Kipp is a dog with a genetically modified human smart brain, lacking only thumbs and vocal chords in order to write or talk to humans, he communicates with a gift of telepathy to other dogs of his kind,in an organization called “the Mysterium”.

Todd Bookman is labeled as a high functioning-autistic, while he is really an autodidact, who has never spoken in his 11 years. He absorbs the information he wants like a sponge, being far smarter than others of his age.

He also broadcasts on the Mysterium, where Kipp finds him and begins a cross country journey to get to the boy. Kipp meets Ben Hogan, who understands that Kipp is not an ordinary dog, and he transports the dog to where Kipp wants to go.

Todd can understand Kipp, and the two blissfully communicate out from their years worth of loneliness. Todd speaks, shocking his mother Megan and brings tears of joy, instead of tears of pain.

Todd has spent years trying to figure out how and why his father died in a  questionable helicopter crash, even entering the dark web to do so. It turns out that his father worked for a totally immoral man named Dorian Purcell, who cared nothing for anything other his own ambition, the company “Parable”.

Unfortunately, Lee Shacet, The CEO of Parable, fills himself with the Parable lab's new product that  fuses human DNA with animal DNA, enhancing all his senses and augmenting his physical abilities.
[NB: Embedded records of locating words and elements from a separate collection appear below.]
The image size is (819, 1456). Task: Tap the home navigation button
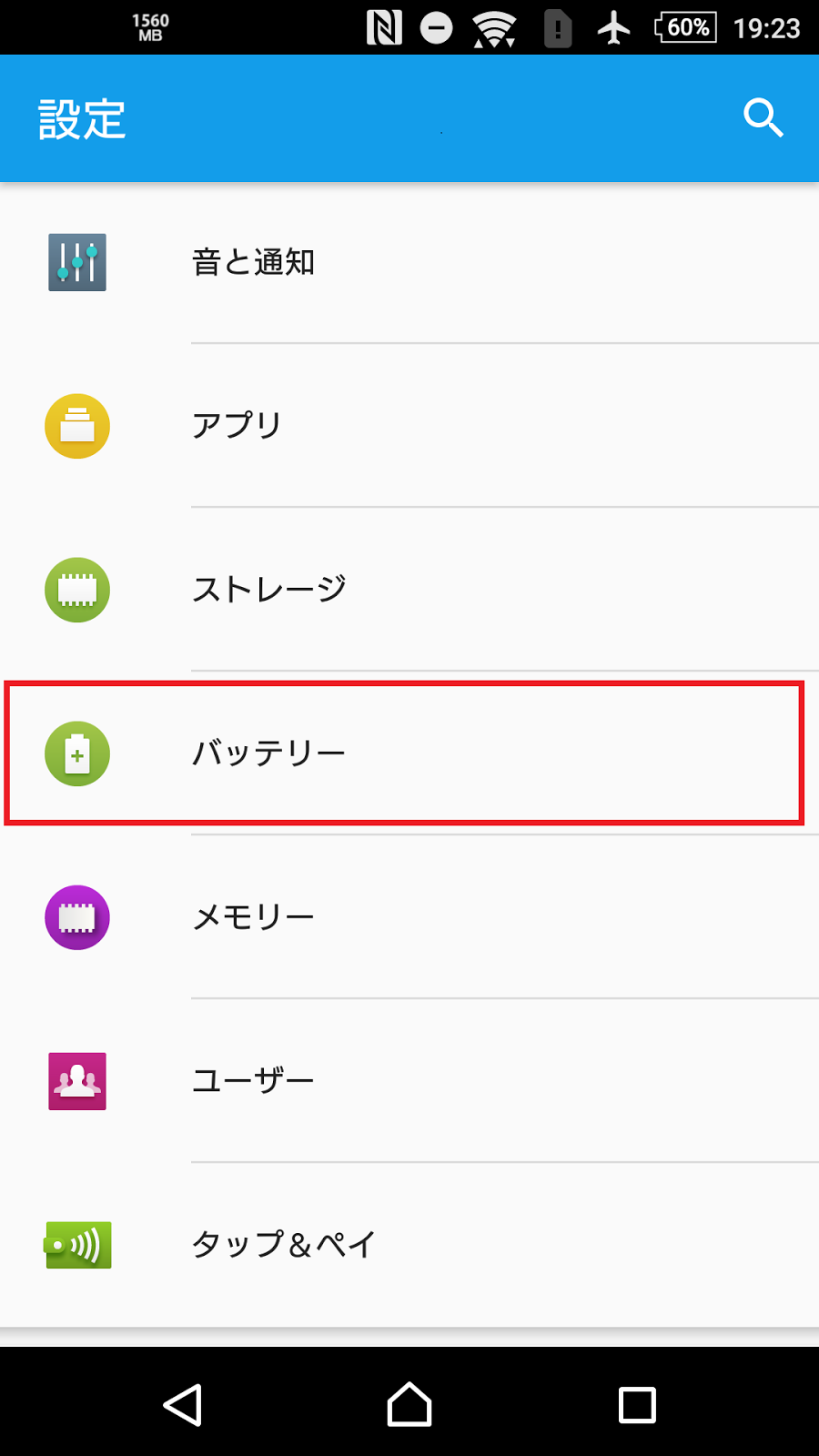click(410, 1404)
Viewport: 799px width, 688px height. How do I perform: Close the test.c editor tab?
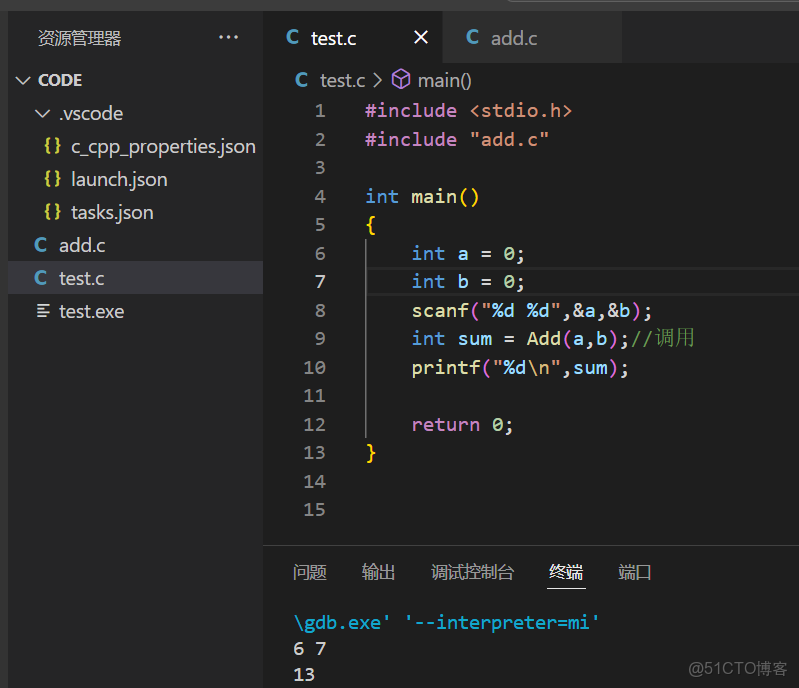click(x=421, y=38)
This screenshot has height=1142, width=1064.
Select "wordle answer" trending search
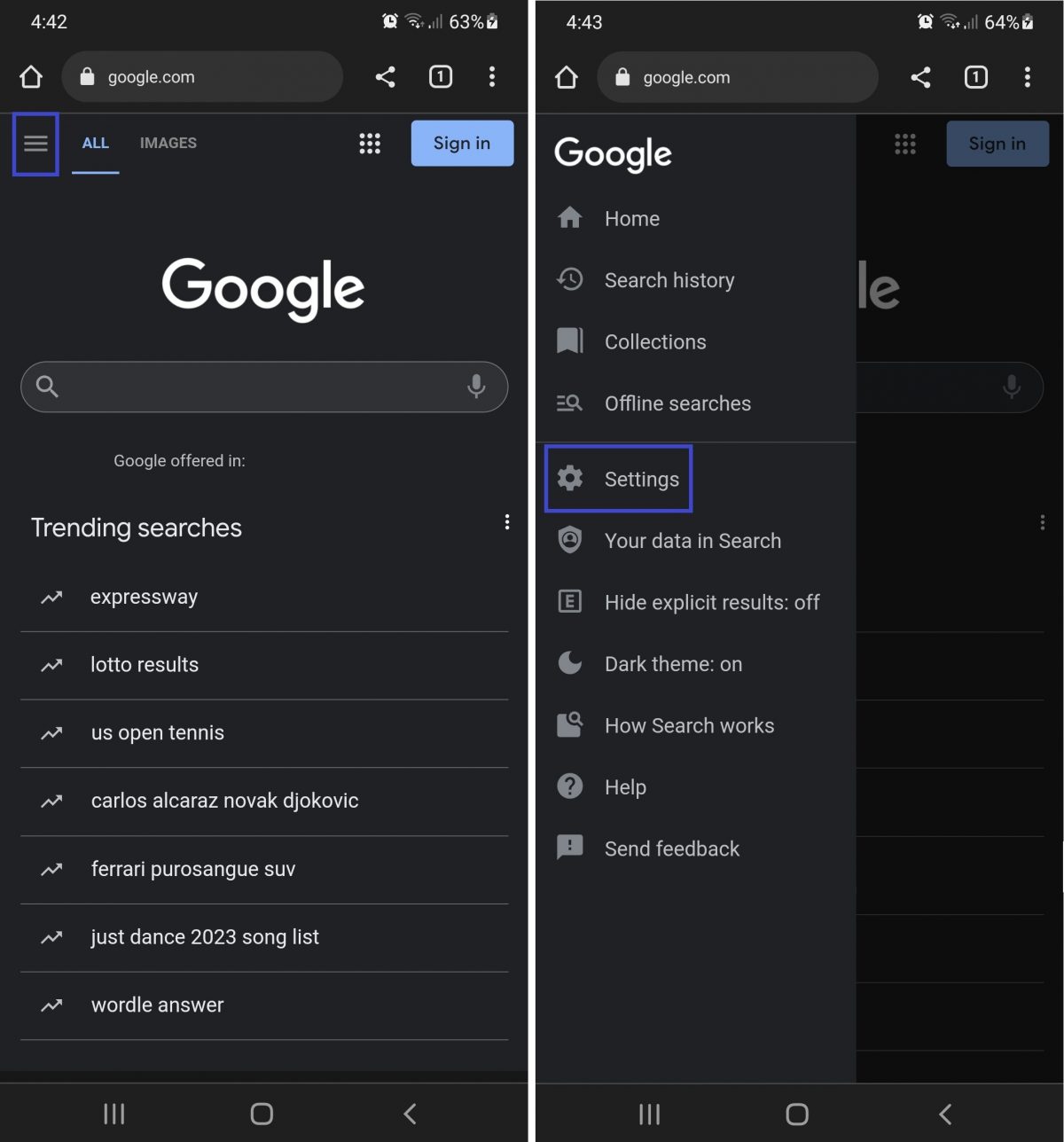pyautogui.click(x=264, y=1005)
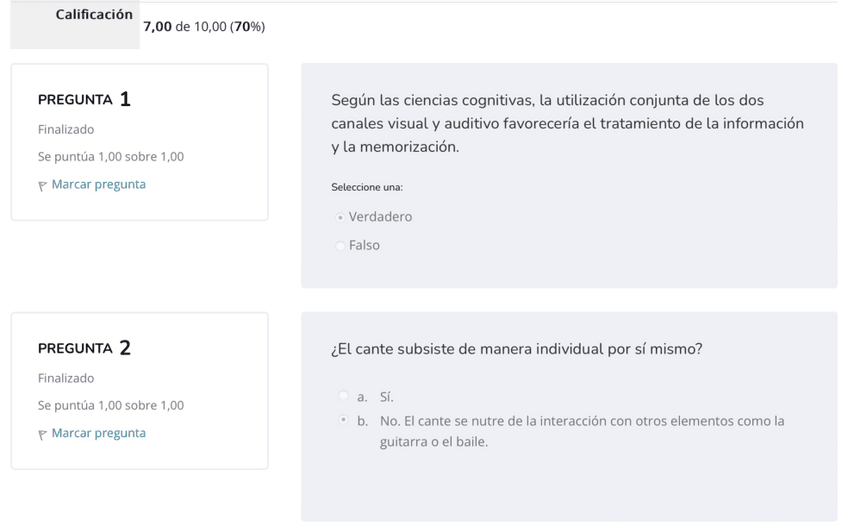Click the PREGUNTA 1 heading
Viewport: 848px width, 532px height.
click(x=84, y=99)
He then sets fire to the lab, killing ninety-two employees before fleeing the scene and looking for a very old girlfriend, Megan Bookman. He turns ever more like an animal, killing for sport, killing for revenge against Megan as his sexual fantasy of her grow, obsessing with his every evil thought.

Megan thwarts his desires when he shows up to claim her as a sexual slave.

Meanwhile, Dorian Purcell senses Todd's presence on the dark web and sends a crew of killers to put an end to Todd and his mother.

This book's plot tightens toward an end so tight it squeaks, and resolves the story with a struggle that breathes in a frightening conclusion as the Mysterium helps Todd and Kipp resolve a defense that puts an end to the bad guys.

Dean Koontz has used a modified dog before, in the novel named “Watchers”, his most successful book to date, cementing his position as an official dog lover.

I far prefer this latest tome as a speculative horror novel, with Dean finally inventing a spine-tingling plot that keeps you turning pages to the very end of the story.